How difficult is Dvořák’s Violin Concerto?
It is considered a highly demanding piece, even for professional violinists. Performers generally agree that its technical challenges are comparable to those in Tchaikovsky’s Violin Concerto. It is often studied after a violinist has mastered concertos by Bruch, Lalo, Wieniawski, and Mendelssohn. The complex folk rhythms of the third movement and the soloist’s early entry in the first are particularly tricky.
Why are the first and second movements connected?

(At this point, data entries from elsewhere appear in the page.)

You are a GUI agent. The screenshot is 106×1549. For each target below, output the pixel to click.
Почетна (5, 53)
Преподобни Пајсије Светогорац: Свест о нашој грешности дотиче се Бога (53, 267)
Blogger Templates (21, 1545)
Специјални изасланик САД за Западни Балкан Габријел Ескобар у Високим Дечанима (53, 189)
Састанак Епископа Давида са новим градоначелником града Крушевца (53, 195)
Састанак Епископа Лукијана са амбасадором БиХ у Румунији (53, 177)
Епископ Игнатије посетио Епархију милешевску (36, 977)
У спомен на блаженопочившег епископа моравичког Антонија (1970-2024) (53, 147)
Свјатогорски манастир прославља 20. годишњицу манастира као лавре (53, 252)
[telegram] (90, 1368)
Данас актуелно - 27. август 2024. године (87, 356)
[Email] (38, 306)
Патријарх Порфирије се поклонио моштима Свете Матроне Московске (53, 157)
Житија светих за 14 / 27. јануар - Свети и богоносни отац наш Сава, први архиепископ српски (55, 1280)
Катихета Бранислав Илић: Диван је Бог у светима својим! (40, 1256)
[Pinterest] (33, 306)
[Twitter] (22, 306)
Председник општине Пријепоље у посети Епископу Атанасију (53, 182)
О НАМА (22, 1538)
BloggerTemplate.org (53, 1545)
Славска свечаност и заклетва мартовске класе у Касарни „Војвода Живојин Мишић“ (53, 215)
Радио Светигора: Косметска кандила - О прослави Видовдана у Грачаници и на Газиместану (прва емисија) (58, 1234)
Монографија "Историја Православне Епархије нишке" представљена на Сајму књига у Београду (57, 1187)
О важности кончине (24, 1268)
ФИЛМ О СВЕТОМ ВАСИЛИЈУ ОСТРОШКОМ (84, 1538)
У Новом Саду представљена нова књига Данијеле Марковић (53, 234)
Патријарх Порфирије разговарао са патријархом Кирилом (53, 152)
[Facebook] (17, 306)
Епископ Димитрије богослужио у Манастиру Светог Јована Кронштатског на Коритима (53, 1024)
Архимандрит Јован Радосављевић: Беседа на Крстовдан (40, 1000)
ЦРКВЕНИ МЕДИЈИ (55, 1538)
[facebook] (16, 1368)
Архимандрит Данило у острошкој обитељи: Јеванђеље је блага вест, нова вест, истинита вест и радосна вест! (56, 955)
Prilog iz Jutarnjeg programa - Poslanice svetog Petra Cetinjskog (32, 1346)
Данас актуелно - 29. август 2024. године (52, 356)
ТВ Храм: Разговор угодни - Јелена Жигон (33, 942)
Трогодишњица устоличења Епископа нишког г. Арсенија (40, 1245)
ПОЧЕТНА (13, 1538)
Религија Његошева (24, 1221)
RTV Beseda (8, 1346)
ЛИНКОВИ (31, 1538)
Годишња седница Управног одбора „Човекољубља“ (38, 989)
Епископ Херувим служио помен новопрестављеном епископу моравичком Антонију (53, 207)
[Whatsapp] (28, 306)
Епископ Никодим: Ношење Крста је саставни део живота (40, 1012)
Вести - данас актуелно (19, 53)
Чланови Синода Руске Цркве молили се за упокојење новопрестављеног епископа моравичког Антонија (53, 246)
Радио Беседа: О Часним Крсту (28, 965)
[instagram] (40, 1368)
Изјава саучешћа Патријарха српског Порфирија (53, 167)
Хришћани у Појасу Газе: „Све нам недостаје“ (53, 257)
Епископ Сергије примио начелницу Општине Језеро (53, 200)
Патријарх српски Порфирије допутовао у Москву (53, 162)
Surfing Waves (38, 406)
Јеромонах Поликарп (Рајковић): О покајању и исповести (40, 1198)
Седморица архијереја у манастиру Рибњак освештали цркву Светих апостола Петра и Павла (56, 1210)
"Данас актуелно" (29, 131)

This was Dvořák’s explicit intention. He marked “attacca subito” (attack immediately) in the score at the end of the first movement’s cadenza, indicating it should flow directly into the second. This is interpreted as a desire to prevent the emotional momentum from being broken by applause or a pause, allowing the listener to be drawn seamlessly from the drama of the first movement into the lyricism of the second.
Who performed the world premiere of Dvořák’s Violin Concerto?
The world premiere was performed by Czech violinist František Ondříček in Prague on October 14, 1883. After Joseph Joachim, to whom the work was dedicated, failed to respond, Ondříček stepped in. He went on to champion the work, also performing its premieres in Vienna and London. The U.S. premiere took place on October 30, 1891, in Chicago, with soloist Max Bendix.